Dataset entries
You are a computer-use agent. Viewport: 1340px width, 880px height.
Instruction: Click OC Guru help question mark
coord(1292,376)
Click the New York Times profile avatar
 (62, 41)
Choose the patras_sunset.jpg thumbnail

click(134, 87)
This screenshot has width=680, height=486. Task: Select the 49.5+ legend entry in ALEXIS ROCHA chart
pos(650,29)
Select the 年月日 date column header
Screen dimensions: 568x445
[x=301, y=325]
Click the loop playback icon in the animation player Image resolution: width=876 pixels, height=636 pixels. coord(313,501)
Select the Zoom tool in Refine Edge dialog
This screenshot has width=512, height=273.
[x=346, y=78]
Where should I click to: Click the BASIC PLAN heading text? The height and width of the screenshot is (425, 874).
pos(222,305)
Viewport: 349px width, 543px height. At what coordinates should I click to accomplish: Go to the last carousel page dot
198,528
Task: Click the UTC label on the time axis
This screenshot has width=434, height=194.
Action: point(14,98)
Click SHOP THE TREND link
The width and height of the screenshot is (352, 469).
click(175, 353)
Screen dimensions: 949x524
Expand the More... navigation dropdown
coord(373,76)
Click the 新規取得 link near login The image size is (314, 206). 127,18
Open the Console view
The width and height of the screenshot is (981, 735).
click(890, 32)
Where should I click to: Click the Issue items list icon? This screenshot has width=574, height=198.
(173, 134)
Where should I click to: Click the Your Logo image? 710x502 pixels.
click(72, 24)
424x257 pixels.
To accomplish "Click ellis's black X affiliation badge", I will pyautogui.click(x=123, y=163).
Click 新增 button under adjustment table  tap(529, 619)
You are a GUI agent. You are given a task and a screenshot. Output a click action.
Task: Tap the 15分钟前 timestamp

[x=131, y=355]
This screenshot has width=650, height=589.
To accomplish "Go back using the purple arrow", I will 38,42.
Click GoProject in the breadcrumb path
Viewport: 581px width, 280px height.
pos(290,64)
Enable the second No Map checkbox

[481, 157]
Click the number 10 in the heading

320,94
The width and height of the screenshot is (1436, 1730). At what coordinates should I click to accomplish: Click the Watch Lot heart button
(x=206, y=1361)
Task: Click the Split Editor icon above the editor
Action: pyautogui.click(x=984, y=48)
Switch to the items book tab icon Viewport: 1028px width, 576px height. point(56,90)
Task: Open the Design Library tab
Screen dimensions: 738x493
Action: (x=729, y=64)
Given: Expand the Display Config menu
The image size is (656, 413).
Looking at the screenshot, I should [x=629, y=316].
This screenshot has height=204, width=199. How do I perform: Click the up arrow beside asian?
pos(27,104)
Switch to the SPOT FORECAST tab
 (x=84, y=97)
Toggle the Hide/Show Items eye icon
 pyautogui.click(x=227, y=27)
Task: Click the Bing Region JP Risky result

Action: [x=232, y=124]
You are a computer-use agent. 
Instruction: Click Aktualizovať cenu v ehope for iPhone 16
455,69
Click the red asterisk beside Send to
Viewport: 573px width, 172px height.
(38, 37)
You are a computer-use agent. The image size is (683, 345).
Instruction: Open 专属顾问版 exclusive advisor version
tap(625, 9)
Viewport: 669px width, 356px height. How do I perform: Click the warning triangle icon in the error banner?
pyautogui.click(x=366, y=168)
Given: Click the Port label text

• _Task instructions_:
Repeat each line of the data exactly, missing none.

• _Completed exercise_:
You are a computer-use agent. Viewport: 1340px width, 880px height.
Instruction: Click OC Guru help question mark
coord(1292,376)
Click the New York Times profile avatar
 (62, 41)
Choose the patras_sunset.jpg thumbnail

click(134, 87)
This screenshot has width=680, height=486. Task: Select the 49.5+ legend entry in ALEXIS ROCHA chart
pos(650,29)
Select the 年月日 date column header
Screen dimensions: 568x445
[x=301, y=325]
Click the loop playback icon in the animation player Image resolution: width=876 pixels, height=636 pixels. coord(313,501)
Select the Zoom tool in Refine Edge dialog
This screenshot has width=512, height=273.
[x=346, y=78]
Where should I click to: Click the BASIC PLAN heading text? The height and width of the screenshot is (425, 874).
pos(222,305)
Viewport: 349px width, 543px height. At what coordinates should I click to accomplish: Go to the last carousel page dot
198,528
Task: Click the UTC label on the time axis
This screenshot has width=434, height=194.
Action: point(14,98)
Click SHOP THE TREND link
The width and height of the screenshot is (352, 469).
click(175, 353)
Screen dimensions: 949x524
Expand the More... navigation dropdown
coord(373,76)
Click the 新規取得 link near login The image size is (314, 206). 127,18
Open the Console view
The width and height of the screenshot is (981, 735).
click(890, 32)
Where should I click to: Click the Issue items list icon? This screenshot has width=574, height=198.
(173, 134)
Where should I click to: Click the Your Logo image? 710x502 pixels.
click(72, 24)
424x257 pixels.
To accomplish "Click ellis's black X affiliation badge", I will pyautogui.click(x=123, y=163).
Click 新增 button under adjustment table  tap(529, 619)
You are a GUI agent. You are given a task and a screenshot. Output a click action.
Task: Tap the 15分钟前 timestamp

[x=131, y=355]
This screenshot has width=650, height=589.
To accomplish "Go back using the purple arrow", I will 38,42.
Click GoProject in the breadcrumb path
Viewport: 581px width, 280px height.
pos(290,64)
Enable the second No Map checkbox

[481, 157]
Click the number 10 in the heading

320,94
The width and height of the screenshot is (1436, 1730). At what coordinates should I click to accomplish: Click the Watch Lot heart button
(x=206, y=1361)
Task: Click the Split Editor icon above the editor
Action: pyautogui.click(x=984, y=48)
Switch to the items book tab icon Viewport: 1028px width, 576px height. point(56,90)
Task: Open the Design Library tab
Screen dimensions: 738x493
Action: (x=729, y=64)
Given: Expand the Display Config menu
The image size is (656, 413).
Looking at the screenshot, I should [x=629, y=316].
This screenshot has height=204, width=199. How do I perform: Click the up arrow beside asian?
pos(27,104)
Switch to the SPOT FORECAST tab
 (x=84, y=97)
Toggle the Hide/Show Items eye icon
 pyautogui.click(x=227, y=27)
Task: Click the Bing Region JP Risky result

Action: [x=232, y=124]
You are a computer-use agent. 
Instruction: Click Aktualizovať cenu v ehope for iPhone 16
455,69
Click the red asterisk beside Send to
Viewport: 573px width, 172px height.
(38, 37)
You are a computer-use agent. The image size is (683, 345).
Instruction: Open 专属顾问版 exclusive advisor version
tap(625, 9)
Viewport: 669px width, 356px height. How do I perform: Click the warning triangle icon in the error banner?
pyautogui.click(x=366, y=168)
Given: Click the Port label text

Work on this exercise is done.